The hoped-for casino would be near the junction of U.S. Highway 30 and Iowa Highway 4 in Jefferson. It would be operated by Wild Rose Entertainment of West Des Moines, which has casinos in Emmetsburg and Clinton.
Before the casino can be built, two things must happen. First, the voters must approve gambling during the Aug. 6 referendum.
Then the project must receive a license from the Iowa Racing and Gaming Commission.
''They have not indicated per se that there will be more licenses,'' said Tom Timmons, the vice president of operations for Wild Rose Entertainment.
He said the commission members have said they will request two studies to determine if there are any areas that are ''underserved'' in terms of casinos and if there is a need for new casinos.
''I happen to think this market will show a need,'' Timmons said.
Greene County Supervisor Guy Richardson said he's optimistic a license will be awarded for the Jefferson proposal.
''It's a pretty sure thing,'' he said. ''With this being one of the last underserved areas there will be a casino someplace in this area.''
The casino isn't a project that would benefit just Jefferson, according to Norm Fandel, the chairman of Grow Greene County and the president of the Greene County Development Corporation.
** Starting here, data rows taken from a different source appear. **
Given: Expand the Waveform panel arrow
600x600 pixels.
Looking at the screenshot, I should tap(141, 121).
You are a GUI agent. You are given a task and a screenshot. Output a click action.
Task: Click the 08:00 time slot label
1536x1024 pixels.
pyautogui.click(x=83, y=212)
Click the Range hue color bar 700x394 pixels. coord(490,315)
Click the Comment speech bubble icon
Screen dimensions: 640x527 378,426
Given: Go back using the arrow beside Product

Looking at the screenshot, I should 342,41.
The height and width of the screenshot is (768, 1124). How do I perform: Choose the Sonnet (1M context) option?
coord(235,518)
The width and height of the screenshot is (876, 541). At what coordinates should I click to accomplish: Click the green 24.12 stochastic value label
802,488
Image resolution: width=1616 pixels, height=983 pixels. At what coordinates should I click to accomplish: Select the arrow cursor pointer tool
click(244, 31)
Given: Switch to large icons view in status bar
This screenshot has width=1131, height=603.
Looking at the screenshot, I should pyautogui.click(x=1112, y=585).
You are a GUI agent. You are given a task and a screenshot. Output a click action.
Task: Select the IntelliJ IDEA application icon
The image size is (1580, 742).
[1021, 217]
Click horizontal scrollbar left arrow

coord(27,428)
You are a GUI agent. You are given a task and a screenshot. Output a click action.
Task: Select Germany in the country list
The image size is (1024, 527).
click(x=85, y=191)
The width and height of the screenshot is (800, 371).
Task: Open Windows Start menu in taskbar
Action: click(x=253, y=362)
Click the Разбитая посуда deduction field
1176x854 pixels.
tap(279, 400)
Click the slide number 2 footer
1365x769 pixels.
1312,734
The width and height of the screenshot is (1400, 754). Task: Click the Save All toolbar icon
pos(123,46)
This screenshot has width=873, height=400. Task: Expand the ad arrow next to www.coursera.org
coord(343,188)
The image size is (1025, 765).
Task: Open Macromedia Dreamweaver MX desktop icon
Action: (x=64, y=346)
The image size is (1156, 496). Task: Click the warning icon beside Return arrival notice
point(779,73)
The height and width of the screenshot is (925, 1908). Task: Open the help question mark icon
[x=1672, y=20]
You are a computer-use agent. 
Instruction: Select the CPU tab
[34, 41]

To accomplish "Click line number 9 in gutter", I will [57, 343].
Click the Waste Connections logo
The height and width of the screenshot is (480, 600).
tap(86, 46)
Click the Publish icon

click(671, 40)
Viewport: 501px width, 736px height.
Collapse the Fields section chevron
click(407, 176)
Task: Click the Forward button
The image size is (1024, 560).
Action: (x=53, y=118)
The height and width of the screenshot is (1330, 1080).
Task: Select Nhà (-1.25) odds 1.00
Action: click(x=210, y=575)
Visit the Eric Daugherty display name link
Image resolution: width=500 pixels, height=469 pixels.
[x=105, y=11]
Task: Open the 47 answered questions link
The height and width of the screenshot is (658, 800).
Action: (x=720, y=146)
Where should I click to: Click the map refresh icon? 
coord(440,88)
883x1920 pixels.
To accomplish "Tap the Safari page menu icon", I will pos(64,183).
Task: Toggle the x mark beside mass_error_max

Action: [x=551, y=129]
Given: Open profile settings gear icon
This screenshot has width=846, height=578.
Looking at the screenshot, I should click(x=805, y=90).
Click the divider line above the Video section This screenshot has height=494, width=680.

''When we say community, we're not talking about Jefferson,'' he said. ''We're talking about the community of Greene County.''
According to Raney, the casino plan evolved from efforts to create a 36-room hotel to be called the Cobblestone Inn. She said that in March the talk turned to combining a casino and a hotel.
''The interest was high,'' she said. ''Discussions continued.''
Also in March, the Greene County Development Commission signed an agreement with Wild Rose Entertainment to make that company the operator of the planned casino.
The plan includes a banquet hall and campground in addition to the casino and hotel.
Last month, petitions signed by 690 people requesting a referendum vote were submitted to the Greene County Board of Supervisors. The supervisors then scheduled the Aug. 6 referendum.
During the town hall meeting, representatives of Grow Greene County answered specific questions about the proposal. One of the first of those questions was about smoking. Timmons said smoking would be permitted on the gaming floor, but there would be a no-smoking area. He added that smoking would be prohibited in the rest of the building.
Timmons said the payroll at his company's Emmetsburg casino is about $6.5 million to $7 million annually. He added that the starting wage is required to be 25 percent above the federal minimum wage of $7.25 per hour. That means the starting pay at the casino would be at least $9.06 per hour.